Por Editorial / O GLOBO
Uma das principais distorções da Previdência no Brasil é a concessão de aposentadoria a grupos específicos antes do prazo em vigor para todos os demais. É o caso de benefícios concedidos a trabalhadores rurais, professores e profissionais expostos a agentes nocivos. Eles respondem por 38,7% das aposentadorias por idade e tempo de contribuição no Brasil, como constatou reportagem do jornal Valor Econômico. Na esfera estadual brasileira, professores da educação básica são quatro em dez aposentados. Não há paralelo em nenhum país comparável ao Brasil.
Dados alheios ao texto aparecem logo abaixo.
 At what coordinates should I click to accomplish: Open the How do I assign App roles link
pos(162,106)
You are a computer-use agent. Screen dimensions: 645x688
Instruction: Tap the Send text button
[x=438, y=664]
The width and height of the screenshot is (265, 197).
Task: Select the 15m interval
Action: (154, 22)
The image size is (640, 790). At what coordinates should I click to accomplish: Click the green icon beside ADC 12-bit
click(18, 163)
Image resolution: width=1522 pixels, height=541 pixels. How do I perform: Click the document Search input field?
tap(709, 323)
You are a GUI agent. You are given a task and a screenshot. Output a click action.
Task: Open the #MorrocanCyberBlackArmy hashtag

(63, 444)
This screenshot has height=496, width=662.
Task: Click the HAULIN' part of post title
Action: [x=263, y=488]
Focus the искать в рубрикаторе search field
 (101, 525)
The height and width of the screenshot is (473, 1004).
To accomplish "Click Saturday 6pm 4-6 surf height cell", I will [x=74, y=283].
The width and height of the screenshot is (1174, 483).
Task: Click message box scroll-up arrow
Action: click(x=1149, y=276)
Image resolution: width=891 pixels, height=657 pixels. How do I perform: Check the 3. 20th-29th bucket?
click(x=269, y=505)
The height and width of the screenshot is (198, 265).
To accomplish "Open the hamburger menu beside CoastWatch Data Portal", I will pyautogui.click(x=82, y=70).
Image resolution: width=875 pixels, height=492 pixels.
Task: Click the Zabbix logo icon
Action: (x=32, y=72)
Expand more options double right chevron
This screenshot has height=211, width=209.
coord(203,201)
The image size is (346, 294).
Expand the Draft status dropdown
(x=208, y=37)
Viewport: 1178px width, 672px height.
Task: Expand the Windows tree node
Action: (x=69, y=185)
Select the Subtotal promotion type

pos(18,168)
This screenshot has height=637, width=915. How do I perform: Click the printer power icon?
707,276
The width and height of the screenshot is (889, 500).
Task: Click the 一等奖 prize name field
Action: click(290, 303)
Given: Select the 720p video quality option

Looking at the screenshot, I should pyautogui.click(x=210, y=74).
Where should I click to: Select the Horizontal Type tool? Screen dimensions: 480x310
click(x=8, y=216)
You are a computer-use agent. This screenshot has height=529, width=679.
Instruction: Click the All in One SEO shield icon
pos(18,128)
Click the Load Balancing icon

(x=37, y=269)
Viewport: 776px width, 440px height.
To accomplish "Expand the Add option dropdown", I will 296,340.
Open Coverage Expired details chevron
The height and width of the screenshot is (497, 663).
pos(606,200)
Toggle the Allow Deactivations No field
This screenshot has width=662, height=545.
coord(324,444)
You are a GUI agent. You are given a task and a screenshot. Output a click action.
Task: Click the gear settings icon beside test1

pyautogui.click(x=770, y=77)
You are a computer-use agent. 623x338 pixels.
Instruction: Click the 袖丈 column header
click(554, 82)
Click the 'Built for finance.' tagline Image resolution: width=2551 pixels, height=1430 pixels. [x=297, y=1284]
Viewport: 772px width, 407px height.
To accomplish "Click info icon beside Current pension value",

Tome-se o exemplo da Grécia, país da Europa mais generoso em matéria de aposentadorias especiais. Lá elas não chegam a 12% do total. A média dos demais países do bloco europeu fica entre 5% e 8%, em geral para casos que realmente se justificam (profissionais cuja expectativa de vida é afetada pela atividade). Em vários, tem havido convergência entre as regras adotadas para civis e militares. Por aqui, qualquer tentativa de reduzir as benesses dos servidores das Forças Armadas costuma esbarrar em resistências intransponíveis. “Enquanto em muitos países tem havido convergência, no Brasil a reforma de 2019 e outras mudanças legislativas que a antecederam ampliaram as diferenças em favor dos militares”, diz estudo do economista Rogério Nagamine Costanzi, do Ipea.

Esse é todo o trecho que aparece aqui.